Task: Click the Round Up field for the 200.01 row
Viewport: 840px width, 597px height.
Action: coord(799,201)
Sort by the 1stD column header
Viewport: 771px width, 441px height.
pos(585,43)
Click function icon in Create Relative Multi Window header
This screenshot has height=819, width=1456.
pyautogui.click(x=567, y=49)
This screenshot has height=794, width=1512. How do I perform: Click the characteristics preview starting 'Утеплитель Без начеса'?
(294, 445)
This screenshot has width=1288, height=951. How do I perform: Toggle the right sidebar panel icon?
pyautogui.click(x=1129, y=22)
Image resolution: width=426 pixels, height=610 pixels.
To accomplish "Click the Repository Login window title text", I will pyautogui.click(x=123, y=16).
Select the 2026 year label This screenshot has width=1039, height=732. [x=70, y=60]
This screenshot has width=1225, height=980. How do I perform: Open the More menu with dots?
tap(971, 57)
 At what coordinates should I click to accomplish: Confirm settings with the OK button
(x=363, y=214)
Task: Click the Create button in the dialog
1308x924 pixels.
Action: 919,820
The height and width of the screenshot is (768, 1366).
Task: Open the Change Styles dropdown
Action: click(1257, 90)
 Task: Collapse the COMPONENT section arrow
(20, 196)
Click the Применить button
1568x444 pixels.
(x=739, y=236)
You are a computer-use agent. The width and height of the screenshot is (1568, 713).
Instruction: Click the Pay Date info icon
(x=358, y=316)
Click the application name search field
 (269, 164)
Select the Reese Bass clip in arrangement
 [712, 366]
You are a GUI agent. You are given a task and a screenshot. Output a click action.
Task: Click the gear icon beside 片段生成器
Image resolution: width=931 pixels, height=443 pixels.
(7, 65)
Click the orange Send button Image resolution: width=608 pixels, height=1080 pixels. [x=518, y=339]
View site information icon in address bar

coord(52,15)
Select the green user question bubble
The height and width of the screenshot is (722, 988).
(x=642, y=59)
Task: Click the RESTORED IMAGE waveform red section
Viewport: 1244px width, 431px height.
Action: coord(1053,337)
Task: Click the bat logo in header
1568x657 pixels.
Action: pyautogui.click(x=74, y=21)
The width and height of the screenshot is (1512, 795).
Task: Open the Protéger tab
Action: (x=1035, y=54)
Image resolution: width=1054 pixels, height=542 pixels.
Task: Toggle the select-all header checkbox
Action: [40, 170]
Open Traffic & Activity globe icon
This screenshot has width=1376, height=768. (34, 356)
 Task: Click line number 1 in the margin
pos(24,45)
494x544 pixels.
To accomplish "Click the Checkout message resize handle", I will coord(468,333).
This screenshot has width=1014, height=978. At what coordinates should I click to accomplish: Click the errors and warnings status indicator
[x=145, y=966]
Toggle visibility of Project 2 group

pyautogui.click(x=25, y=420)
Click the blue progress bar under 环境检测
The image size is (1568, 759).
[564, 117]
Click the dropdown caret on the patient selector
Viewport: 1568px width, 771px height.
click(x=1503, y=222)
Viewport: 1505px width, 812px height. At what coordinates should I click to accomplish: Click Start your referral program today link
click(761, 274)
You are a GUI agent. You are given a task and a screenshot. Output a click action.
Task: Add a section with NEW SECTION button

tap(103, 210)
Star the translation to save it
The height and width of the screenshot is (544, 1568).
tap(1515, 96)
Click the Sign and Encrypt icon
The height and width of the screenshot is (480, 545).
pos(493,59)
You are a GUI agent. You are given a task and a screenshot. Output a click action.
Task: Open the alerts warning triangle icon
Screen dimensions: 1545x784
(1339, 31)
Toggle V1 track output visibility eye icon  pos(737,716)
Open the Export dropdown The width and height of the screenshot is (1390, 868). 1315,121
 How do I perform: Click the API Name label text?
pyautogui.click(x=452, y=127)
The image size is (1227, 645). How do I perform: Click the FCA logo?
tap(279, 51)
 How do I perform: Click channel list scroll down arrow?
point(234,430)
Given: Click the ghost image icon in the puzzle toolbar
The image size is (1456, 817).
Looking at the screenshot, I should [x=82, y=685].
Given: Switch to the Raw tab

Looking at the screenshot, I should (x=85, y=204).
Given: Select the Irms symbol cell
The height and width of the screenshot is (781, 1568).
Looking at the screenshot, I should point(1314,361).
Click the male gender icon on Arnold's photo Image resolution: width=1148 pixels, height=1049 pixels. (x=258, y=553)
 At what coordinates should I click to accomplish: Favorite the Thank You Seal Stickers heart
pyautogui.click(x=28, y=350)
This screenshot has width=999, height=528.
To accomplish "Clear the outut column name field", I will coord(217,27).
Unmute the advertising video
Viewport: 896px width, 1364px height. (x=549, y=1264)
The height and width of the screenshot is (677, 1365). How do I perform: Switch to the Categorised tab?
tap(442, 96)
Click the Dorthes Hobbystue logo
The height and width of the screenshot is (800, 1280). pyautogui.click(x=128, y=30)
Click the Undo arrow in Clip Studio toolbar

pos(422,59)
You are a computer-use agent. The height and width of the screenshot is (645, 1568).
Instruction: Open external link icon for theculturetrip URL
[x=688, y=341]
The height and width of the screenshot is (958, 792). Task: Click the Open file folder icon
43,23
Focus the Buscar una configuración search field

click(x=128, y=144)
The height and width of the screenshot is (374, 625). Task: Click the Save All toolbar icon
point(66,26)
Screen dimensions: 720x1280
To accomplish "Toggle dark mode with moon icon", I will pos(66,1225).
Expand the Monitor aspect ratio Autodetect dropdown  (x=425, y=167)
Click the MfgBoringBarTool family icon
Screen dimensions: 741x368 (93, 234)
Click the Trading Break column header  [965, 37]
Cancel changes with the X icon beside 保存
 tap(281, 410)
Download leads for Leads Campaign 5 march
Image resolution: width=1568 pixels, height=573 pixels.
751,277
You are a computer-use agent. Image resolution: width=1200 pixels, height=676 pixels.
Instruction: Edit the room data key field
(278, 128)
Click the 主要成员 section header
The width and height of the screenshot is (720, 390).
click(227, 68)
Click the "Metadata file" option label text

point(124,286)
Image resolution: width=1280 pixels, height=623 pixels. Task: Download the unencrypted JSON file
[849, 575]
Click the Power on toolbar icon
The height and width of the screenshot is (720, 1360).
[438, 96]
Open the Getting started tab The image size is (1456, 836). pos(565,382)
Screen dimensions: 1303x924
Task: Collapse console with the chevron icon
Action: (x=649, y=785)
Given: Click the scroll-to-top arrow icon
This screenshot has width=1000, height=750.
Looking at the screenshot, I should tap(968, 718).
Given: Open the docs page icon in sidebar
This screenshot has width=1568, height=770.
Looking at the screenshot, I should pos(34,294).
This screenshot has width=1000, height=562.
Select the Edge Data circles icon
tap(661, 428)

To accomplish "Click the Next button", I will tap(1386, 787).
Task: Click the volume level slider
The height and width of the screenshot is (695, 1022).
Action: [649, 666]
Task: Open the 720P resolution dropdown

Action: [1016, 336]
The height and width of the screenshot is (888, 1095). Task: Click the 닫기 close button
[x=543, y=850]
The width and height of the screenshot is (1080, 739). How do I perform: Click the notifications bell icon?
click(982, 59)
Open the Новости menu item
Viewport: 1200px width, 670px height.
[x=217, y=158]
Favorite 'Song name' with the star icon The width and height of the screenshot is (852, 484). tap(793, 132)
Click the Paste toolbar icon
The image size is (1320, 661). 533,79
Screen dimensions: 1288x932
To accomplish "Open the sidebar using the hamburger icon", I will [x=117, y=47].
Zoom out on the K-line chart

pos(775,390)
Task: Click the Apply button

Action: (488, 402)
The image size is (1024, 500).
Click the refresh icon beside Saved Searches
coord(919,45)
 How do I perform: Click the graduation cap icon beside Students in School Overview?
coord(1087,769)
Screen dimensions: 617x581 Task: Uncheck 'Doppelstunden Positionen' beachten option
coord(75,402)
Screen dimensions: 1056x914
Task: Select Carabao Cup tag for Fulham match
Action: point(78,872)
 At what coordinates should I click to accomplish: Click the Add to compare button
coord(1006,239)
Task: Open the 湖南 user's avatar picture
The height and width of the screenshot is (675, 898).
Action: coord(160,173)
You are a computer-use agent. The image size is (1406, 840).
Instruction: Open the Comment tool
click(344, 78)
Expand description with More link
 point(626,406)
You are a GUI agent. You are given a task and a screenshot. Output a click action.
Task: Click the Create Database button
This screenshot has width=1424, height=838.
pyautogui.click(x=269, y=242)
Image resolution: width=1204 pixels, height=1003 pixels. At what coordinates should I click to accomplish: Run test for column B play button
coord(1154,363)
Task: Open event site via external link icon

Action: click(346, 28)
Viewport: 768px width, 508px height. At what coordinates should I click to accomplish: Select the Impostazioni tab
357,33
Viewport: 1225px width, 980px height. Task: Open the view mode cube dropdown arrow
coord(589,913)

=-=-=-=-=

> [WHAT YOU ARE ASKED TO DO]: Gather every line from the listing above that contains the string "text" and copy each one unchanged.

> [OUTPUT BELOW]:
To accomplish "Click the Repository Login window title text", I will pyautogui.click(x=123, y=16).
 How do I perform: Click the API Name label text?
Click the "Metadata file" option label text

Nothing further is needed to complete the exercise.